There’s more to do, Trudeau added, but he wouldn’t say whether that would involve the federal government green-lighting some sort of security force in the country, as the U.S. has been encouraging Canada in particular to take on.
“We’re going to make sure that what we do this time allows for the Haitian people to get the situation under control. And a big part of that is putting those sanctions on the Haitian leadership that is responsible for so much of the misery.”
The three-way news conference, staged inside the palace’s towering courtyard, dragged on for nearly two hours — thanks in large measure to the famously long-winded López Obrador’s 30-minute answer to a question from the Mexican media.
Biden and Trudeau, who flanked their host and counterpart, did their best to keep their facial expressions as diplomatic as possible as AMLO, as he’s known, held court before an increasingly befuddled audience of government officials, emissaries and journalists.
Before the formalities at the National Palace, Biden and Trudeau sat down for a face-to-face meeting, briefly exchanging pleasantries and remarks for the gathered phalanx of cameras, which strained to hear the soft-spoken president.
The pair talked at the G20 meeting last year about the need for Canada and the U.S. to expand their partnership, Biden said.
“That’s something that we can do — I think your phrase was, ‘When we work together, we can achieve great things,’” he said. “What we should be doing, and we are doing, is demonstrating the unlimited economic potential that we have in North America.”
White House national security adviser Jake Sullivan said Monday that the U.S. would be pressing Canada to take a more direct role in backstopping security forces in Haiti, a theme Biden was quick to mention as well.
“We’re going to discuss how we can try to help stabilize Haiti, how we can deal with migration and at the same time bolster our national security,” the president said.
Trudeau didn’t specifically mention Haiti before the bilateral meeting, but did make the point that North America’s economic potential is limitless if it functions as a unit.
“We have a tremendous amount to contribute to the world in goods and services, but also in technologies and solutions that the world really needs,” Trudeau said.
“Our capacity to work together has brought us to date some extraordinary success, but at a time of disruption around the world with very real challenges, we can and must be doing even more.”
It was the first formal bilateral for Biden and Trudeau — two-thirds of the so-called “Three Amigos” — since the Summit of the Americas in June.
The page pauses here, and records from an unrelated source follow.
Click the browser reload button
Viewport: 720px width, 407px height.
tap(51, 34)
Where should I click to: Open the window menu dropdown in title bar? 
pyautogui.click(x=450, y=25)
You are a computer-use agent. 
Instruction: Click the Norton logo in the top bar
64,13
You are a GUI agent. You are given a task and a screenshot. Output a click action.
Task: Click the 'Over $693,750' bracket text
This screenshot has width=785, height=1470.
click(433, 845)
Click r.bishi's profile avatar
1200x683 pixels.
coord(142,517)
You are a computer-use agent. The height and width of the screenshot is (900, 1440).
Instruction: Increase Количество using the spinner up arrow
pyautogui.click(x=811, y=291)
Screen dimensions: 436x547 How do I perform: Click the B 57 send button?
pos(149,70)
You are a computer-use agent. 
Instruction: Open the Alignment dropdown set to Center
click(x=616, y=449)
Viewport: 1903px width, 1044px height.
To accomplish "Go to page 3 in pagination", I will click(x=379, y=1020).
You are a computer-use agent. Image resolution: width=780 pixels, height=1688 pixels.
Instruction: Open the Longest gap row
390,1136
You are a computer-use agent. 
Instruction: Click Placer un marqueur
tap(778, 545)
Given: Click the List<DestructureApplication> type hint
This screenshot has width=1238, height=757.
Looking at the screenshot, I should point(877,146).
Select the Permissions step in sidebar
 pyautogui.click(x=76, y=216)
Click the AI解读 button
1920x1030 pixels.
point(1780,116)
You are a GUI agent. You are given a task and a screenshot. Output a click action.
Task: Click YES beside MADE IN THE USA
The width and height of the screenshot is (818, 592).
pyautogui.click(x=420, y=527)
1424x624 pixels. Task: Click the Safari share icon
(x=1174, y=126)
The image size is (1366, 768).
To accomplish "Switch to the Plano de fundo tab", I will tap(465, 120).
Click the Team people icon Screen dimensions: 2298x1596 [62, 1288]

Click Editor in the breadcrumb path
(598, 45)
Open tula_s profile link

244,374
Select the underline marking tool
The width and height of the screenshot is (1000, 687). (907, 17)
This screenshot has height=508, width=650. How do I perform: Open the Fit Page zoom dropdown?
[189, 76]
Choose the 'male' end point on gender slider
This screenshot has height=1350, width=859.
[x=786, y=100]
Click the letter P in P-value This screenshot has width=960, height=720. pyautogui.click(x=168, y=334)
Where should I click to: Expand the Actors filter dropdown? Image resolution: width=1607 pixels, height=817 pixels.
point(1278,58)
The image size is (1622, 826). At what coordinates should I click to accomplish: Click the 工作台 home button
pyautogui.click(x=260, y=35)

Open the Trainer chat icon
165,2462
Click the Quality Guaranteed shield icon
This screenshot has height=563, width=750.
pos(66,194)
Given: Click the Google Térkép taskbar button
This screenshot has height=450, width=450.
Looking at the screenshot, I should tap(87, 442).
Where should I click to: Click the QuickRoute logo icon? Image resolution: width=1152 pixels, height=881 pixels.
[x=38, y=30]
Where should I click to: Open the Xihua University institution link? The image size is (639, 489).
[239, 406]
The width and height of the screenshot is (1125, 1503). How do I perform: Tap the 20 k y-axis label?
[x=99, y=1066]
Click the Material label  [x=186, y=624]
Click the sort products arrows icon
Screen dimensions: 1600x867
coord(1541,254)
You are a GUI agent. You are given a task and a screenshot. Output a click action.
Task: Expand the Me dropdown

Much like at last year’s gathering of hemispheric leaders, Biden’s agenda was dominated by the migratory crisis at the U.S.-Mexico border, making his meeting with Trudeau the prime minister’s best chance to press issues of specific concern to Canada.
From a Canadian perspective, the summit’s overarching economic goal is to ensure Biden — a vocal and unapologetic champion of protectionist, pro-labour domestic policy — sees America’s neighbours as true partners and collaborators.
That was clear enough from the summit of business leaders from across the continent that got the Canadian portion of the proceedings started on Monday.
Biden was asked Tuesday to square the seemingly contradictory ideas of U.S. protectionism and broader continental economic co-operation with Canada and Mexico, but he never got the chance, thanks to López Obrador’s discursiveness.
“Just for the record,” Biden joked when it was finally over, “I don’t know which questions I didn’t answer.”